Turning Customer Intelligence into Competitive Intelligence
By Ashish Gambhir Co-founder , newBrandAnalytics | March 25, 2012
In today's socially connected, consumer-led world, there are few sources that are more effective at helping companies gather competitor information than social media. Social Business Intelligence, a methodology to make sense of unstructured feedback on the web, enables organizations to capture competitor performance, as defined by customers online, and analyze it to realize a clear and timely understanding of competitor strengths, weaknesses, and initiatives.
Most hotel companies are assessing what their guests are saying online. Clearly, the value is being realized as Aberdeen Research reveals that Best-in-Class organizations that engage in social media monitoring and analysis activities are three times more likely than the industry average companies, and 82 times more likely than the industry laggards, to improve their ability to identify and reduce risks to the brand. Online feedback provides uncensored, and mainly unsolicited, insight into what guests like and dislike about their experience. From posts on TripAdvisor and Facebook to tweets and check-ins, the continuous sharing of experiences and recommendations creates a treasure-trove of data from which to glean true and real-time customer intelligence.
In addition to the intelligence social media provides about one's property or brand, the unsolicited data source provides an unparalleled opportunity to extract competitive intelligence.
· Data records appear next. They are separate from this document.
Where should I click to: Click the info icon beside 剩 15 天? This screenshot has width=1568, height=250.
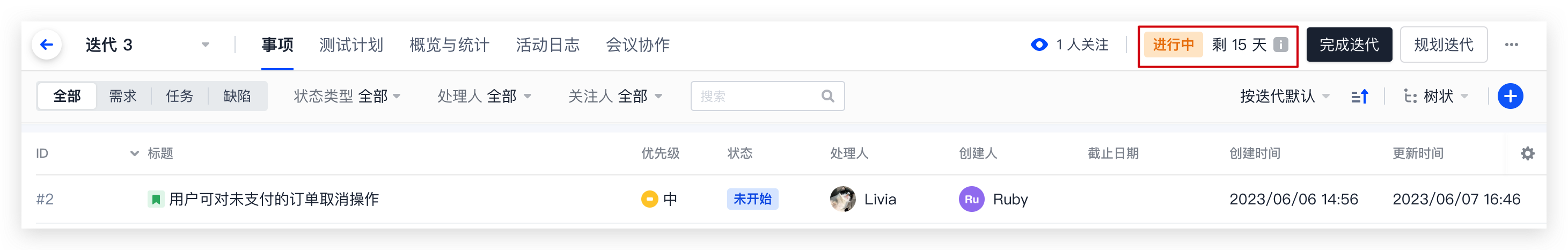click(1281, 45)
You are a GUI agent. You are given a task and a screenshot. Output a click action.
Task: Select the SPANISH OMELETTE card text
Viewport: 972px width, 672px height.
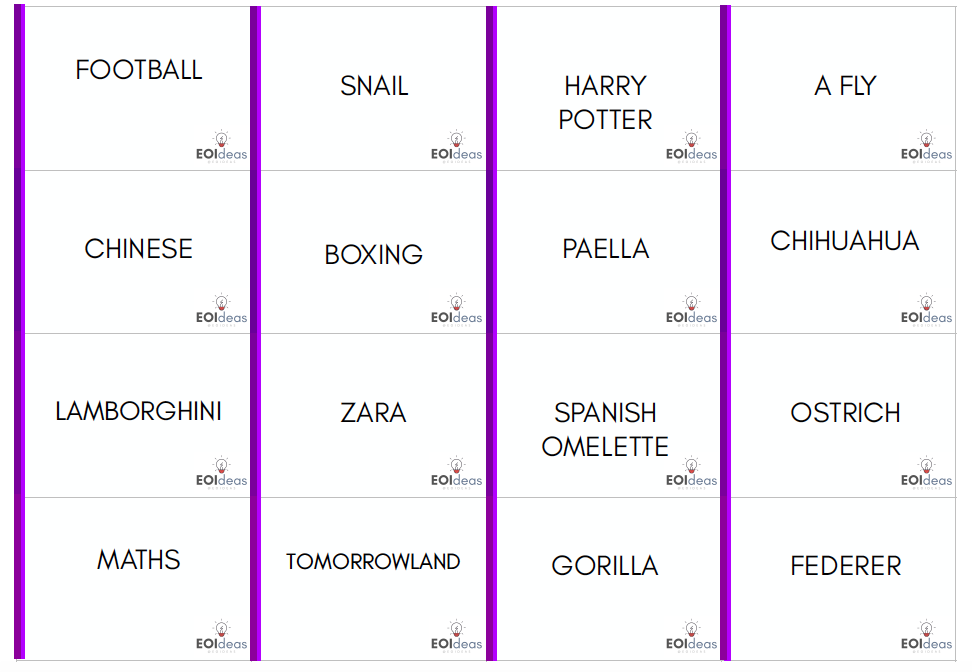pyautogui.click(x=605, y=430)
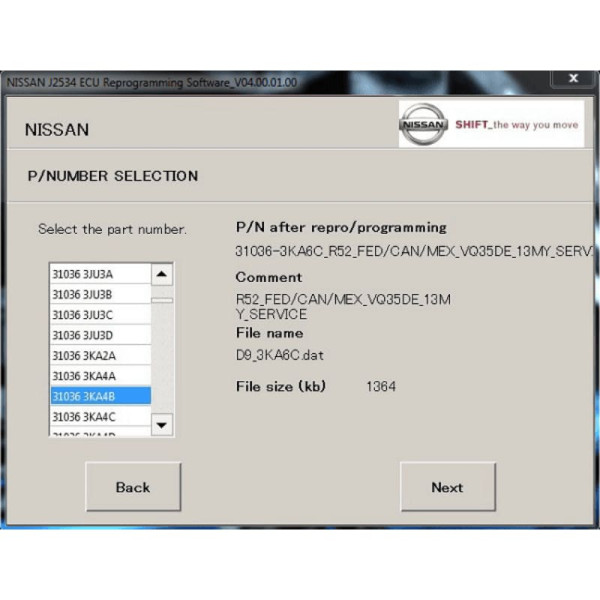Choose part number 31036 3JU3B
The width and height of the screenshot is (600, 600).
(83, 294)
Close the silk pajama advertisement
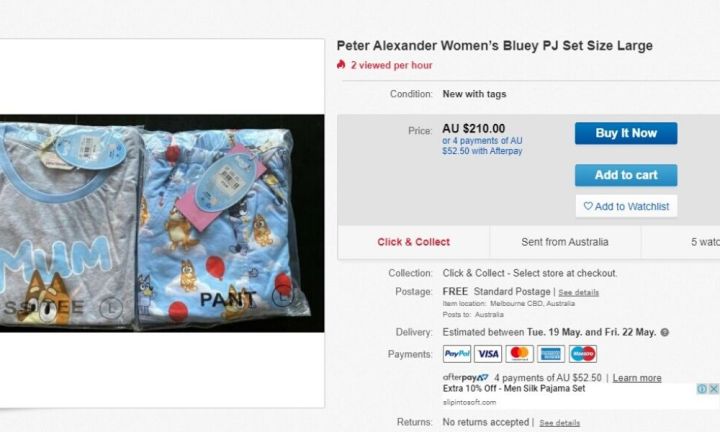The height and width of the screenshot is (432, 720). pos(714,389)
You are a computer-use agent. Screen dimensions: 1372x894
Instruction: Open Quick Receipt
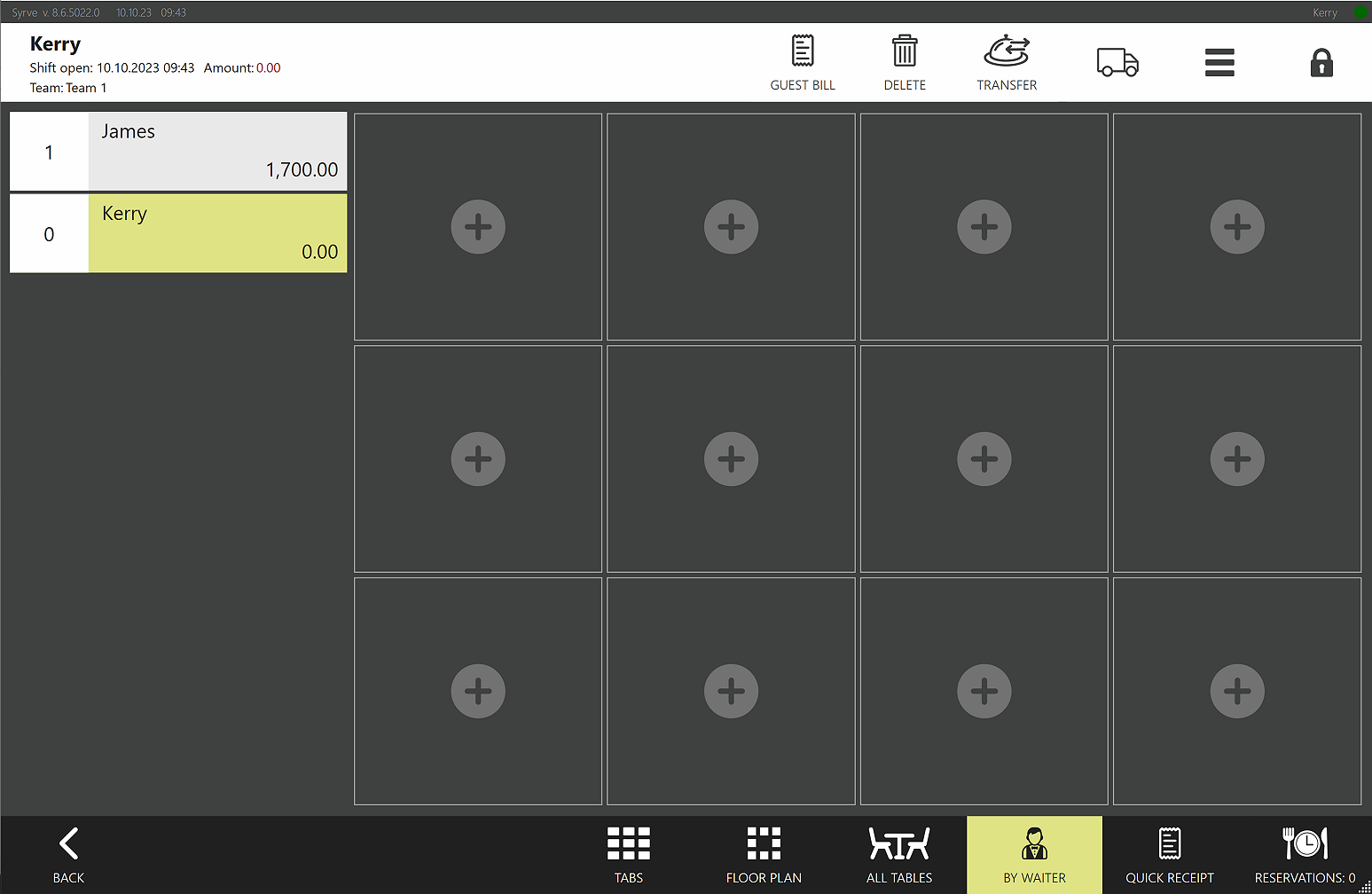pos(1169,855)
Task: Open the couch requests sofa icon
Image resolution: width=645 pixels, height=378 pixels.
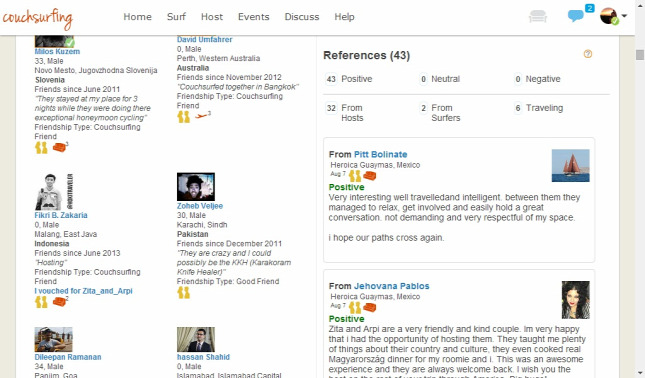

As management guru Peter F. Drucker is quoted as saying, "Knowedge has become the key economic resource and the dominant, if not the only, source of competitive advantage." Unfortunately, research is showing that most companies are not taking advantage of the rich competitive knowledge and insight inherent in online customer feedback: The Wanderlust Travel Marketing Trends Report 2011 found only 25% of respondents monitor competitors and analyze results; 68% monitor competitors occasionally but don't analyze results, and 13% don't monitor competitors at all.
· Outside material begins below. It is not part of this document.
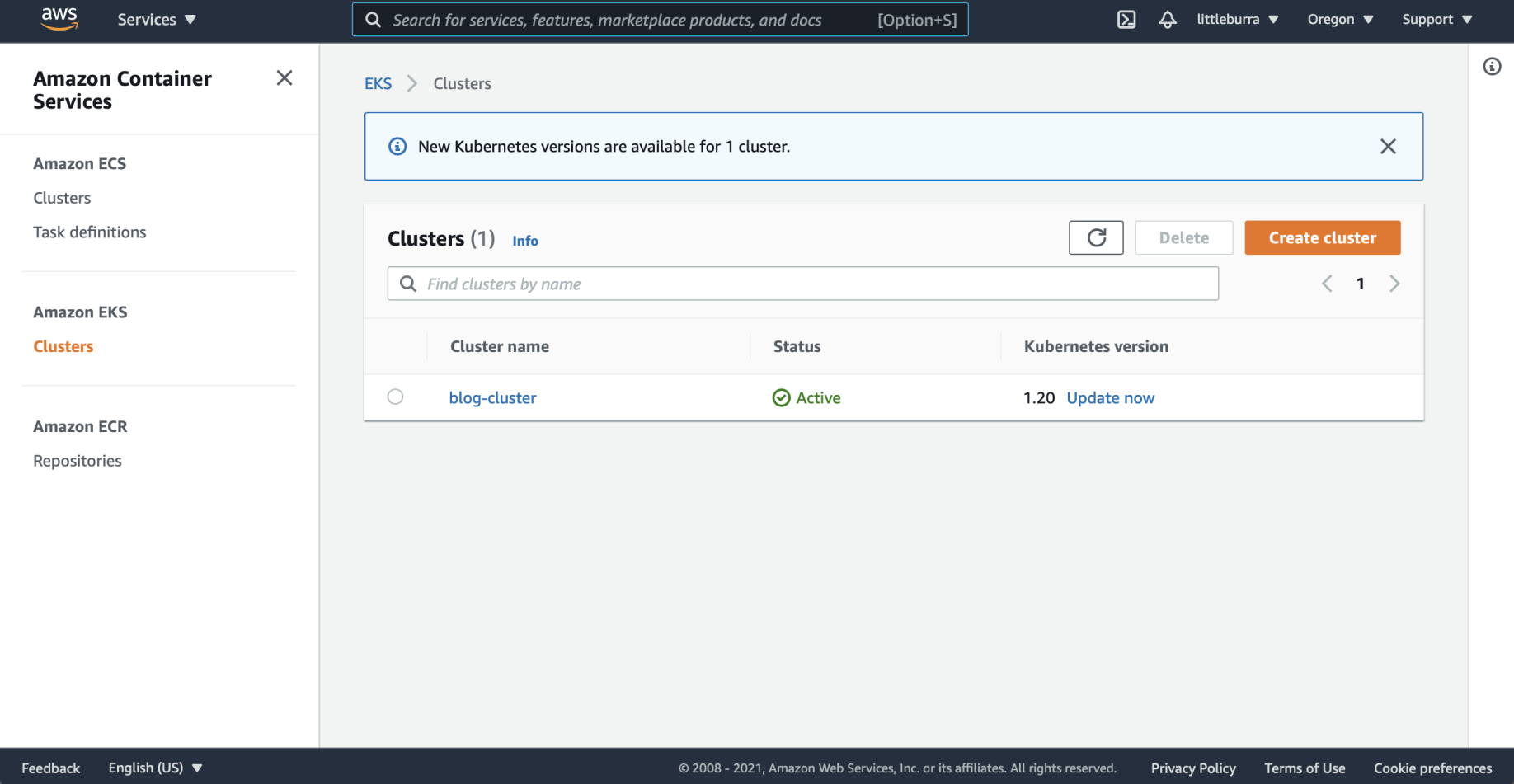
Task: Go to next page of clusters
Action: pyautogui.click(x=1394, y=284)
Savvy organizations have long used competitive intelligence to understand competitor strategies in order to make forward-looking decisions. For example, it's reported that Jack Welch, former CEO of General Electric, determined strategy based on key intelligence questions:
What is the detailed global position of your business and that of your competitors: market shares, strengths by product line, and by region today?
What actions have your competitors taken in the past two years that have changed the competitive landscape?